* _What is expected_
The answer must be every line below that holds the word "entry".
Start of Block
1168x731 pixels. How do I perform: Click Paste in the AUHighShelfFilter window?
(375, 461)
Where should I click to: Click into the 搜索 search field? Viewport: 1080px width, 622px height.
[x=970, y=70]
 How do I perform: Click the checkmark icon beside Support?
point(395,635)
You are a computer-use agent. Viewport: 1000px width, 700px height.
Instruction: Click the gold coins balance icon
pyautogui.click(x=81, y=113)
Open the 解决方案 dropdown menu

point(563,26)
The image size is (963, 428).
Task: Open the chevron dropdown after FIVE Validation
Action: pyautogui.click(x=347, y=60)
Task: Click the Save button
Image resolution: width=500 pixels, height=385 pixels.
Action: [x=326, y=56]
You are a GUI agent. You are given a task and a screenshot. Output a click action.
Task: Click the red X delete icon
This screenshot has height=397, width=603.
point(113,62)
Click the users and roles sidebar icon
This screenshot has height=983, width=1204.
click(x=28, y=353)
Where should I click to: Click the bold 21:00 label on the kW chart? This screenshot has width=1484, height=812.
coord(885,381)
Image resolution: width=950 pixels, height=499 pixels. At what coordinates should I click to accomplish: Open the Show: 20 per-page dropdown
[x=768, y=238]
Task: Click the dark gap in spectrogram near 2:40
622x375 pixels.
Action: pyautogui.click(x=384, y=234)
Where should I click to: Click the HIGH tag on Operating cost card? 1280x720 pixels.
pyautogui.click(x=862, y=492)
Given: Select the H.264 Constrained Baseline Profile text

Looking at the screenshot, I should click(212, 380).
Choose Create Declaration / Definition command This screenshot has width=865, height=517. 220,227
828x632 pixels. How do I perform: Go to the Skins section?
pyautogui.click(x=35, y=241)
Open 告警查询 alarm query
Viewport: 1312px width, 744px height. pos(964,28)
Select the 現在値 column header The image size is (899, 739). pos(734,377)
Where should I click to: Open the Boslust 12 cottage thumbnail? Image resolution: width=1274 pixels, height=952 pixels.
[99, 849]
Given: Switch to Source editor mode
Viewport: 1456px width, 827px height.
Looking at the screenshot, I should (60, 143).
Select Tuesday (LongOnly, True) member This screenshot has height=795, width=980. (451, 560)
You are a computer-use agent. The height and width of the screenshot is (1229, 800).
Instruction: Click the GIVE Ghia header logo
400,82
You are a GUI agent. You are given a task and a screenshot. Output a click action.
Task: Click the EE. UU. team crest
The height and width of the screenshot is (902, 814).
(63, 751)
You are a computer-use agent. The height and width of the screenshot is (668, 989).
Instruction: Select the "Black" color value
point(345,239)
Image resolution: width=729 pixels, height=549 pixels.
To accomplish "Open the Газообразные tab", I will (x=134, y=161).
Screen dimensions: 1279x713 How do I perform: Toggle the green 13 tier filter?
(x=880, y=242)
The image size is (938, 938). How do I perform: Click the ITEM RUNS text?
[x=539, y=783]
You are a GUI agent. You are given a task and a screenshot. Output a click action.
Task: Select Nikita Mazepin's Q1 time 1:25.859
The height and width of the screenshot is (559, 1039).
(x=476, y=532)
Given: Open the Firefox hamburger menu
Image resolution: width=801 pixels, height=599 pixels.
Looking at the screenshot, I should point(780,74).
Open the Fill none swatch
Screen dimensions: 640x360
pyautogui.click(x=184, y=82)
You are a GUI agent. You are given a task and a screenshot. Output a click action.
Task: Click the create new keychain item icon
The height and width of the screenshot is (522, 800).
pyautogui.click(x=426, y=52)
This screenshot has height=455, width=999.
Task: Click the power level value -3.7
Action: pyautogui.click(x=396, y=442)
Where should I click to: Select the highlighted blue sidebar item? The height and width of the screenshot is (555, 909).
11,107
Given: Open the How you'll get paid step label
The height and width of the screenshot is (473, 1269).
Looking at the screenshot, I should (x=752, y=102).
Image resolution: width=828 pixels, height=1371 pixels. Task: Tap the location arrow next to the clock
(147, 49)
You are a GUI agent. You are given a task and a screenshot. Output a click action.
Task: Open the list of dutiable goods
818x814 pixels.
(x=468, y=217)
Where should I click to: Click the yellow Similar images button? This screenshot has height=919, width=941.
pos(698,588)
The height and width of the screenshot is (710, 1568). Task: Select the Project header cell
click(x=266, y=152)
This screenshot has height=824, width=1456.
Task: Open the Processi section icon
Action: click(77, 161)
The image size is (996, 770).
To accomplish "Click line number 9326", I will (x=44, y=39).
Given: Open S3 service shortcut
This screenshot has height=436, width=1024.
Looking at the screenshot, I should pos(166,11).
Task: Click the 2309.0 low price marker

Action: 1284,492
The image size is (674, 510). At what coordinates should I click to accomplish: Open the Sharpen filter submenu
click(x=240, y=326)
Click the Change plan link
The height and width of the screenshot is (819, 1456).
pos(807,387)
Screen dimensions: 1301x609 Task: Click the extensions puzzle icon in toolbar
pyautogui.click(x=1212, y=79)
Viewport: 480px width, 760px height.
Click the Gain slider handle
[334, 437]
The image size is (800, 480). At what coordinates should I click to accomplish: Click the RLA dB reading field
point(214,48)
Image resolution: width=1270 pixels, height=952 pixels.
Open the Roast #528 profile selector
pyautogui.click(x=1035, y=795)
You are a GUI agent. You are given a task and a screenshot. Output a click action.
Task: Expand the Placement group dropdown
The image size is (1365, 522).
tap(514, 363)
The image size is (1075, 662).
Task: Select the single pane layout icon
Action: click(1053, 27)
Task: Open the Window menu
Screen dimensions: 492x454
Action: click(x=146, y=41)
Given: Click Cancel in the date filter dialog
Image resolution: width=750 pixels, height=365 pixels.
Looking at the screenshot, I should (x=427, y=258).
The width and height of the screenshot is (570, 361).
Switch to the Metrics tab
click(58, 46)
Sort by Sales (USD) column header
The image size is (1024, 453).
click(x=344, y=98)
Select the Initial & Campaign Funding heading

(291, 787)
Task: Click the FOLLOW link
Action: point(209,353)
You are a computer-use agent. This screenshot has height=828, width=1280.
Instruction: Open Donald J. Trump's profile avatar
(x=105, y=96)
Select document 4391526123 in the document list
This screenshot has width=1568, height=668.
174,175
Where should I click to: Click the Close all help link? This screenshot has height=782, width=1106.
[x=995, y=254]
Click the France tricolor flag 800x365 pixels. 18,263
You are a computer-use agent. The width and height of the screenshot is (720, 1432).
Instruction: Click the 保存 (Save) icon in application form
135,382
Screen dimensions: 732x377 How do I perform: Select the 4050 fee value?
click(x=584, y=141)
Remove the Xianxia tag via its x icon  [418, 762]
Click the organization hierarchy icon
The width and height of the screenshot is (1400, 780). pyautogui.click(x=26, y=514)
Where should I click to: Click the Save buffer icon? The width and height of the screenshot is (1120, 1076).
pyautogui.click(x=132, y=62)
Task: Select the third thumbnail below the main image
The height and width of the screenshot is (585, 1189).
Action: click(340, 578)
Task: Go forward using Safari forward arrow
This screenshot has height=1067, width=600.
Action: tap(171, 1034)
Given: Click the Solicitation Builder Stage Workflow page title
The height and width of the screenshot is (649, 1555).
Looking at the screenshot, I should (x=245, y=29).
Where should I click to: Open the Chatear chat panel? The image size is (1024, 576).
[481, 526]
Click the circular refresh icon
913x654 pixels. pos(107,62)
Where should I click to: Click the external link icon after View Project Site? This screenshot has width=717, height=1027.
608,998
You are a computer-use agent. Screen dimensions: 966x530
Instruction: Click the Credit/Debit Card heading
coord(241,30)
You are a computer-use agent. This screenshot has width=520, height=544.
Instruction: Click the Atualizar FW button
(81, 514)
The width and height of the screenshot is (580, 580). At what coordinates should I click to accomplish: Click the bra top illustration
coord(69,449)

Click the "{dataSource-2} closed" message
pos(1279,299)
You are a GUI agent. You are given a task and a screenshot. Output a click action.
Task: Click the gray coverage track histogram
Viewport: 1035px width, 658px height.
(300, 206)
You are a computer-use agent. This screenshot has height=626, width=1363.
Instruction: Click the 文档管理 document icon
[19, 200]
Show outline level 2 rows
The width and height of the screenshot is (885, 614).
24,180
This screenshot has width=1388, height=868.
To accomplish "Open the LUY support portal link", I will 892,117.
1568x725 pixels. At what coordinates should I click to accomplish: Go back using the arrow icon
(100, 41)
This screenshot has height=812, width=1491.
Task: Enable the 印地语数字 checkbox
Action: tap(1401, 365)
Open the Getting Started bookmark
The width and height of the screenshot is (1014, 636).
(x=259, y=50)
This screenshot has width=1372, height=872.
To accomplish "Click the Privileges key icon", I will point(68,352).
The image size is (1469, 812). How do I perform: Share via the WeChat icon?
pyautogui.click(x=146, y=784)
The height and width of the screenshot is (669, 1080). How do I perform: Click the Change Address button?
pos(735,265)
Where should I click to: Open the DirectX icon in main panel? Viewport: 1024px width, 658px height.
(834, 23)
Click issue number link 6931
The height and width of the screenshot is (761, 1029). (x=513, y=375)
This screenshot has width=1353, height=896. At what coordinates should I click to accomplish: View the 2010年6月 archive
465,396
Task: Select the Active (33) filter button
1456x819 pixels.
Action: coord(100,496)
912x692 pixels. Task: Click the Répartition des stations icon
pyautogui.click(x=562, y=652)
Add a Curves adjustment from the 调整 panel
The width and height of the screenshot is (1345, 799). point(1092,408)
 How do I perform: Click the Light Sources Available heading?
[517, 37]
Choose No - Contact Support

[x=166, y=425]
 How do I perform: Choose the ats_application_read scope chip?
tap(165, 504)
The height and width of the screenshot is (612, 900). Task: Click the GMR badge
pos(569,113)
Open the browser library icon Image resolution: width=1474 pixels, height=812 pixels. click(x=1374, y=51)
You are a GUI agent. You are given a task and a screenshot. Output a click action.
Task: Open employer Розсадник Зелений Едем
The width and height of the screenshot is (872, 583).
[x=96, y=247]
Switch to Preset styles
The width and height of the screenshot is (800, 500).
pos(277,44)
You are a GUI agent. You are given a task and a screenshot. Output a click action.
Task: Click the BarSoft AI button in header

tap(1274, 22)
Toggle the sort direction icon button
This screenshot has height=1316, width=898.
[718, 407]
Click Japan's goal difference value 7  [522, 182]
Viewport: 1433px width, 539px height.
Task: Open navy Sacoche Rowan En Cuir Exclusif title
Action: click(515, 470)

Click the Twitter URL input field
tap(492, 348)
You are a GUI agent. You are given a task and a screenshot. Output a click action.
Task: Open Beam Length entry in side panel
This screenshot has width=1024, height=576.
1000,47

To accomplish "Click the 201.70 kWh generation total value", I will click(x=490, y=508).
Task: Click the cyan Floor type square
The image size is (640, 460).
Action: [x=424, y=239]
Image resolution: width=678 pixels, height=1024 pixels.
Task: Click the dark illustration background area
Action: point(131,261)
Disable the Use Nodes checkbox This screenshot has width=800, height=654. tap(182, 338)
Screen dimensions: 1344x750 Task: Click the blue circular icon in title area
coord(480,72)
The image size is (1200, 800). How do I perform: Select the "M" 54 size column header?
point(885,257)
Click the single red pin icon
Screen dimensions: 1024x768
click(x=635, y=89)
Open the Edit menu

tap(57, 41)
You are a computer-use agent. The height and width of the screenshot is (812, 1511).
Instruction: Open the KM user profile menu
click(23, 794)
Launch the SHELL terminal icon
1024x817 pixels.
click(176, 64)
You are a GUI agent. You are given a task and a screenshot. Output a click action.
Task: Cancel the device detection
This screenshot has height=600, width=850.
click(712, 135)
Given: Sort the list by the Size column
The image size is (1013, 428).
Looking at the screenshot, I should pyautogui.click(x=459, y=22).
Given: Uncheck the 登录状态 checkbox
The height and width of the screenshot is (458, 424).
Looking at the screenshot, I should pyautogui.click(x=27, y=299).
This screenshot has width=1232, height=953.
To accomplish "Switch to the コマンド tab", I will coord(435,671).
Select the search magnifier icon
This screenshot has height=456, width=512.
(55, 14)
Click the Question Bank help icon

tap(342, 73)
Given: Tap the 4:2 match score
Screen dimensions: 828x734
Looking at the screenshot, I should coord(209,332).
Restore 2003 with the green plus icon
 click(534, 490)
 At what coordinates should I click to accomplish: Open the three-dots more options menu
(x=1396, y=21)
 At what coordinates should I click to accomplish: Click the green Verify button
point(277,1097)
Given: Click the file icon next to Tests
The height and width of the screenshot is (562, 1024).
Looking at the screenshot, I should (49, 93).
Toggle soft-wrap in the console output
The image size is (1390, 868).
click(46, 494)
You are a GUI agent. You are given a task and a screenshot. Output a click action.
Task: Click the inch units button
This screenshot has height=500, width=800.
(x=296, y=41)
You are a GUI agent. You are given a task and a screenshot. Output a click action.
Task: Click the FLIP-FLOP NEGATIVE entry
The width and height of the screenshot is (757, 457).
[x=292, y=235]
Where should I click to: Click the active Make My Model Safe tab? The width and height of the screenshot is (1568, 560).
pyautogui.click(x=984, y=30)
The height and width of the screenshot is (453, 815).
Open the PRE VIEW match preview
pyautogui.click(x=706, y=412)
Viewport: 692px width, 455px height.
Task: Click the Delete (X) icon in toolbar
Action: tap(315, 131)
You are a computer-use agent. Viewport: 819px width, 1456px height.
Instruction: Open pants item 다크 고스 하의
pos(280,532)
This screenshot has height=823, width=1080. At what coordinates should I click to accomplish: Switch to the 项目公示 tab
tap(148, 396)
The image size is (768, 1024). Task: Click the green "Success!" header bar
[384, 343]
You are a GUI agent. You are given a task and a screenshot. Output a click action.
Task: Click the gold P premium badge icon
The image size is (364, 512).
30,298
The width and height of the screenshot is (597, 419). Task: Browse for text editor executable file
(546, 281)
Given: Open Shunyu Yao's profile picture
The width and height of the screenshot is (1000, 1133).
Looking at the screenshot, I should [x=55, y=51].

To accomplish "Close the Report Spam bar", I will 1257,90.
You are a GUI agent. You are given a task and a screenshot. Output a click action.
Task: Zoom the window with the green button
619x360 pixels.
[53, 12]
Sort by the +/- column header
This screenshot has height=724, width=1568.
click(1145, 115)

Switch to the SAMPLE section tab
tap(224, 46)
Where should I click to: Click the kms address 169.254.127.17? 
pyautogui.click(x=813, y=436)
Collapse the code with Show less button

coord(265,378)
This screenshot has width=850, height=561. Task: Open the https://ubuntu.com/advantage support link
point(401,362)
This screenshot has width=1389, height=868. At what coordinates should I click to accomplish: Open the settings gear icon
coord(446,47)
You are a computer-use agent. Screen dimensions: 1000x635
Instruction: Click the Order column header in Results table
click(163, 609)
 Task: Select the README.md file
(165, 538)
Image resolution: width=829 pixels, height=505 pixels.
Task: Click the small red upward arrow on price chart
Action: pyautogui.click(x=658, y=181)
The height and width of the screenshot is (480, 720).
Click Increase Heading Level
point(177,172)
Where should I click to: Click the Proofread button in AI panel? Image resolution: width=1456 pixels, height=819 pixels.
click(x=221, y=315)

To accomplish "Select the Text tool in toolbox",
End of Block
* _Solution for this exercise_
Task: Open Beam Length entry in side panel
Task: Click the FLIP-FLOP NEGATIVE entry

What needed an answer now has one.